Stored records:
------------------------------------------------

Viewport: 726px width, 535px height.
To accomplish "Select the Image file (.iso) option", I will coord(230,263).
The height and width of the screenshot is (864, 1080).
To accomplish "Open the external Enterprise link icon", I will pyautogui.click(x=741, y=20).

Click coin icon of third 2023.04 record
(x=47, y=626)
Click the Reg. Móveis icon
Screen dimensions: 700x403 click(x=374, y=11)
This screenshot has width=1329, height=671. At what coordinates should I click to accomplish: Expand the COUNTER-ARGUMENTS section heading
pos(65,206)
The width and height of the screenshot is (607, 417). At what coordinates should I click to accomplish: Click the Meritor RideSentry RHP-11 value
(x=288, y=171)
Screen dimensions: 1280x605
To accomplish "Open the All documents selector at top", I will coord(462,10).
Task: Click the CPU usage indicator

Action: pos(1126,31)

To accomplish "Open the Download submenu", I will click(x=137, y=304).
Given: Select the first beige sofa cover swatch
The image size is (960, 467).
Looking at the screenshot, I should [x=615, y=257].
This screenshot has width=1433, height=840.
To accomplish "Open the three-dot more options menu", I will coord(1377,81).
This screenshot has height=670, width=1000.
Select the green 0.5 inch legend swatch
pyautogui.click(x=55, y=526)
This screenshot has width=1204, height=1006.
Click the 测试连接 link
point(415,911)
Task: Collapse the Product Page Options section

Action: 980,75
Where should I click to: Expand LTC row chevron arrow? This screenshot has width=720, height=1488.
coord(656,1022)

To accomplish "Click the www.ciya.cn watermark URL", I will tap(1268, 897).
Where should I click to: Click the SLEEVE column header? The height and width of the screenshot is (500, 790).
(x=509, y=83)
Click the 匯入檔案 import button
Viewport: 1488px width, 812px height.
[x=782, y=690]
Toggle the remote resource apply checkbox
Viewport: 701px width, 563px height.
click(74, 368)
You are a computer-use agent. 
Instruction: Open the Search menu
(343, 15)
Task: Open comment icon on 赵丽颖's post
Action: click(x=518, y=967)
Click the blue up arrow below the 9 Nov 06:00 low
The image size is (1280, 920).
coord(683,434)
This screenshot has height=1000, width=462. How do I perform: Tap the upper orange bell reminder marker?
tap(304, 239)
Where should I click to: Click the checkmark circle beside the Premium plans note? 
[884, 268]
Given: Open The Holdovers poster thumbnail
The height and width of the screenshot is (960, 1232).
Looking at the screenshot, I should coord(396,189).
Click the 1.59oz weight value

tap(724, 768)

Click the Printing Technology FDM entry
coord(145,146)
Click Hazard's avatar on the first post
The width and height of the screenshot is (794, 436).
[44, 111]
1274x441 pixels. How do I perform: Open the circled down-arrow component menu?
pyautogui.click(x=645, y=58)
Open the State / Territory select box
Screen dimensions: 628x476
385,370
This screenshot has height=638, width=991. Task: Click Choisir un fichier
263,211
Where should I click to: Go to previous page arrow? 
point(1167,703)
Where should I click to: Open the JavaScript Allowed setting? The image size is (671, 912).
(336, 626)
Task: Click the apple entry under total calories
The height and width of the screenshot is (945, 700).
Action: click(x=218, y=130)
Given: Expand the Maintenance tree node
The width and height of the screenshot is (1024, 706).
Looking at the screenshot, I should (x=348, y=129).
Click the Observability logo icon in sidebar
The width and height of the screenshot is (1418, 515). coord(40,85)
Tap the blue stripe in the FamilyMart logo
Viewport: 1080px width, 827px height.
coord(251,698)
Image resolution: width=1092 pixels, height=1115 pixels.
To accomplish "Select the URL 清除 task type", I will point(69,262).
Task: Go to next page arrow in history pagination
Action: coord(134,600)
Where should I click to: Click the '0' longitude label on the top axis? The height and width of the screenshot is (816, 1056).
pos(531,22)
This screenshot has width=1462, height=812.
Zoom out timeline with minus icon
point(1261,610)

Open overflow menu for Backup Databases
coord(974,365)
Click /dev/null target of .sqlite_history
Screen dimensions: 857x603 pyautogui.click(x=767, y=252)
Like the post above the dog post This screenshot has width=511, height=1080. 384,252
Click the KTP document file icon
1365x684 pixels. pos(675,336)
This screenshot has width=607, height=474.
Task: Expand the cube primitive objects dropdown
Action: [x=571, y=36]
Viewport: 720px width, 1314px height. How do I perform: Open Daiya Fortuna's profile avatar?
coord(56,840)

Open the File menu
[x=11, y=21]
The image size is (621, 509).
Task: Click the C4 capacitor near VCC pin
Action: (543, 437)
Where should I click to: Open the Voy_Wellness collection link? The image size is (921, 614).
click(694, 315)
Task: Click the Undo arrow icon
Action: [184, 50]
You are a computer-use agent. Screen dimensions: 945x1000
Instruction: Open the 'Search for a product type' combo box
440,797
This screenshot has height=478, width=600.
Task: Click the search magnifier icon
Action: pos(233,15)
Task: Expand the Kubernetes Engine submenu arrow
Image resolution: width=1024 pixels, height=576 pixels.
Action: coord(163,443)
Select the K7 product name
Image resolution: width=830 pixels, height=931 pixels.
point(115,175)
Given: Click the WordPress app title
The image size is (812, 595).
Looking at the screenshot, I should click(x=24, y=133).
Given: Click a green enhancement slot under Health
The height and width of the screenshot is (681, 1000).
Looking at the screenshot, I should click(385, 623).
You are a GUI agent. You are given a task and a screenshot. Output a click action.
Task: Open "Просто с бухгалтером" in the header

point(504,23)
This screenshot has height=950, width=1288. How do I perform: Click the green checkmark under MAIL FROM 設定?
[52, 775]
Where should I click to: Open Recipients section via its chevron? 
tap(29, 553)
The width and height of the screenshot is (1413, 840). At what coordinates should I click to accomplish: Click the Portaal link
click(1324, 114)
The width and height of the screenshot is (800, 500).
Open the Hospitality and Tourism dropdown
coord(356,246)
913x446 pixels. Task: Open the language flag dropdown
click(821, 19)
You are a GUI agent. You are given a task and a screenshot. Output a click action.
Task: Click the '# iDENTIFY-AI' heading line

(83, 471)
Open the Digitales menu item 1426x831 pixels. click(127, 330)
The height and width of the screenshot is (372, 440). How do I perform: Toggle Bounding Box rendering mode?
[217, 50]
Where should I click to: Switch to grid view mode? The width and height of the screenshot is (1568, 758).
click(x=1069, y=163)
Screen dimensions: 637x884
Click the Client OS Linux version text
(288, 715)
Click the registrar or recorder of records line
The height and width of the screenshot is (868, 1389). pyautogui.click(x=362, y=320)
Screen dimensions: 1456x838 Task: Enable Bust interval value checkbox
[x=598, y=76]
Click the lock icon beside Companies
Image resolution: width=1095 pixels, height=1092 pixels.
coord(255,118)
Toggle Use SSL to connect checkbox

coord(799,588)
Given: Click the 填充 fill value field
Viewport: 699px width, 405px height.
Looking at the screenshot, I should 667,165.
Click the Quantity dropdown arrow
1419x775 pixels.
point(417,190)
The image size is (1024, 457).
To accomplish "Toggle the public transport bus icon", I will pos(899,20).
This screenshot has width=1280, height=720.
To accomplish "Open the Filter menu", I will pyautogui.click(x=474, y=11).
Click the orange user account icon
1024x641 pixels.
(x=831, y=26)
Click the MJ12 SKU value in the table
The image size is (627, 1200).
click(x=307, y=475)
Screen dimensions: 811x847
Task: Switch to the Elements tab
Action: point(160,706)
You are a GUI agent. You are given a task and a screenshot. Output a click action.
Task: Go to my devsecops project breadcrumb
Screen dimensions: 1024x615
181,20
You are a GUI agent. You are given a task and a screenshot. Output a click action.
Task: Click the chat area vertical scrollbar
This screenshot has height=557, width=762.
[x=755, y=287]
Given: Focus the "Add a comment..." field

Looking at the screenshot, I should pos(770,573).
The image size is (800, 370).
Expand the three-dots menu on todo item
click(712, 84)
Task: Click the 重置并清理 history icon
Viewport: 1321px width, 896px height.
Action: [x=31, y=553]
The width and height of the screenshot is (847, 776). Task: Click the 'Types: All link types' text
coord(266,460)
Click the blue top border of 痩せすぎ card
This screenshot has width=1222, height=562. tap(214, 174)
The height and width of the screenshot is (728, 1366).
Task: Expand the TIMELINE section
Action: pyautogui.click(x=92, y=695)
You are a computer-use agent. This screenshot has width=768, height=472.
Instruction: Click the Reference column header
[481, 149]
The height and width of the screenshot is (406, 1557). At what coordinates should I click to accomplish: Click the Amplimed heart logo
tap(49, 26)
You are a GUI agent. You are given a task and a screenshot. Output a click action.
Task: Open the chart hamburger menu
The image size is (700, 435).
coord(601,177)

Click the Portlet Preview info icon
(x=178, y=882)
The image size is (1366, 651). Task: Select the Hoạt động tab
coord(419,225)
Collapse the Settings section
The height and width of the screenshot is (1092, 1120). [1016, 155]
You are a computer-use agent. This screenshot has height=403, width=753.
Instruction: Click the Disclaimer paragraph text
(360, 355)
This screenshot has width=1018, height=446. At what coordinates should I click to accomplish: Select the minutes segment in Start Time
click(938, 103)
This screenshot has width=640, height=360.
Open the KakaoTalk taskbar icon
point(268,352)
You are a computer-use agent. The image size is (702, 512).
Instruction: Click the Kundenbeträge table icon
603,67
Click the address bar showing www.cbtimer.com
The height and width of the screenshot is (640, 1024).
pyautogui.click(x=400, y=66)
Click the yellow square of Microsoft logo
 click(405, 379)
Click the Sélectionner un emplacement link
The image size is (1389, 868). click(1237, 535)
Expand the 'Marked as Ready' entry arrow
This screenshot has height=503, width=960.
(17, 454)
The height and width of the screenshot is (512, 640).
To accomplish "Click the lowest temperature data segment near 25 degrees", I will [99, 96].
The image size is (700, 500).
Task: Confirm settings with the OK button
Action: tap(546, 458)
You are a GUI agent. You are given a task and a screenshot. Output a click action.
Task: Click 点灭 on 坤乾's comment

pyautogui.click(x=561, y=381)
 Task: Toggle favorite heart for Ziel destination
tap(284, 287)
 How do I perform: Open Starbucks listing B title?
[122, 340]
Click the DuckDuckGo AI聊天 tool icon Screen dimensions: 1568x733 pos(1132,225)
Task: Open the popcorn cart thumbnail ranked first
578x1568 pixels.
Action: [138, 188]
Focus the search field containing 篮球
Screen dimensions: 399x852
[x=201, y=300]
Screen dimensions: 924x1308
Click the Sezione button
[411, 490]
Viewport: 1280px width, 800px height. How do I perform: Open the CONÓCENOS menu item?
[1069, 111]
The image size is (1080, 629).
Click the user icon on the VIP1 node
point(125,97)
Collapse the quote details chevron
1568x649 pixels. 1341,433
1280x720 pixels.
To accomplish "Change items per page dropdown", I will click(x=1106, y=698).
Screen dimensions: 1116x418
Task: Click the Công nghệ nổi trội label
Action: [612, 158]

------------------------------------------------

● ASSIGNED TASK
All lines above holding the word "submenu" make up the answer; copy each one.

● SOLUTION TO THE EXERCISE
To accomplish "Open the Download submenu", I will click(x=137, y=304).
Task: Expand the Kubernetes Engine submenu arrow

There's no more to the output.